Japanese Prime Minister Shinzo Abe will reshuffle his cabinet and party leaders early next month, moving to shore up his worst levels of popular support since returning to power in 2012, following a historic loss in a Tokyo assembly election.
Last week’s loss, delivered by a novice political group, spotlights Abe’s potential vulnerability after nearly five years in power, with many blaming voter perceptions of arrogance on his part and that of his powerful Chief Cabinet Secretary, Yoshihide Suga.
Opinion polls on Monday showed Abe’s popularity at its lowest since he returned to power late in 2012, with support of 36% in one conducted by the conservative Yomiuri Shimbun newspaper – tumbling from 49% a month earlier.

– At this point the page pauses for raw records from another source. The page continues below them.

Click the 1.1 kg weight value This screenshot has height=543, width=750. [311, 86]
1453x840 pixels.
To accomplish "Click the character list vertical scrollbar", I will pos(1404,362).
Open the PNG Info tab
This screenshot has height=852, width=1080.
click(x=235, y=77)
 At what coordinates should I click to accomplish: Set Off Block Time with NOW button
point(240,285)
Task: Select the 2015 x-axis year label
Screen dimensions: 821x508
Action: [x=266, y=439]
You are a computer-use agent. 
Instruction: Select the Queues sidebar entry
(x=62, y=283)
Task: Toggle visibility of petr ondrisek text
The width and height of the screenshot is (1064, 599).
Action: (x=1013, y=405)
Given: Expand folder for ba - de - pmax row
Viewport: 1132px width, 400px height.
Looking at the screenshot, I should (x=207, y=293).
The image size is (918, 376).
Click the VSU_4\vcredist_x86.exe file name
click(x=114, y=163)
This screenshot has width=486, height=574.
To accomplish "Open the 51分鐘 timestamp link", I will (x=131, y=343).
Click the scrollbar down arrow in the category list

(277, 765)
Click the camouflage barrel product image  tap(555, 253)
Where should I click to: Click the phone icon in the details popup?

Another, in the liberal Asahi, found support of 33%, a slide from 38% from a week earlier.
Abe, in Europe for a summit of leaders of the G20 grouping of nations, told traveling media he would retain core officials in the reshuffle of the cabinet and ruling Liberal Democratic Party (LDP) officials planned for August.
“I will reshuffle the LDP leadership and the Cabinet members early next month, aiming to renew peoples’ feelings,” Jiji news agency quoted Abe as saying in Stockholm.
“Stability is extremely important to deliver results. The core structure of the Cabinet should not be changed so often.”
Japanese media said the remarks mean he will retain Deputy Prime Minister Taro Aso, who also serves as finance minister, along with Suga and LDP number two Toshihiro Nikai, while ditching gaffe-prone Defence Minister Tomomi Inada.
He also said he would skip a planned visit to Estonia and would arrive back in Japan a day early to visit the flood-devastated southwest.
Exactly a year ago, Abe’s ruling bloc stormed to a landslide victory in an election for parliament’s upper house, despite concerns over his economic policies and plans to revise the nation’s postwar constitution.
His administration has since been battered by a scandal over suspicions of favoritism to a friend’s business, verbal gaffes by cabinet ministers and concerns about Abe’s intentions to revise the constitution.
Read More: Four Things to Know About Japan’s Opposition Leader Renho Murata
He faced another challenge on Monday, when former vice education minister Kihei Maekawa testified to parliamentary panels on concerns Abe may have intervened to help win approval for a veterinary school run by an education group whose director, Kotaro Kake, is a friend.
Abe has repeatedly denied doing Kake any favors but the panels were set up even though parliament is in recess.
On July 2, Tokyo Governor Yuriko Koike’s novice Tokyo Citizens First party and its allies – including the LDP’s national coalition partner – won a landslide victory in the assembly election, taking 79 of the 127 seats up for grabs.
The LDP got 23 seats, its worst ever result in the capital and less than half its pre-vote tally.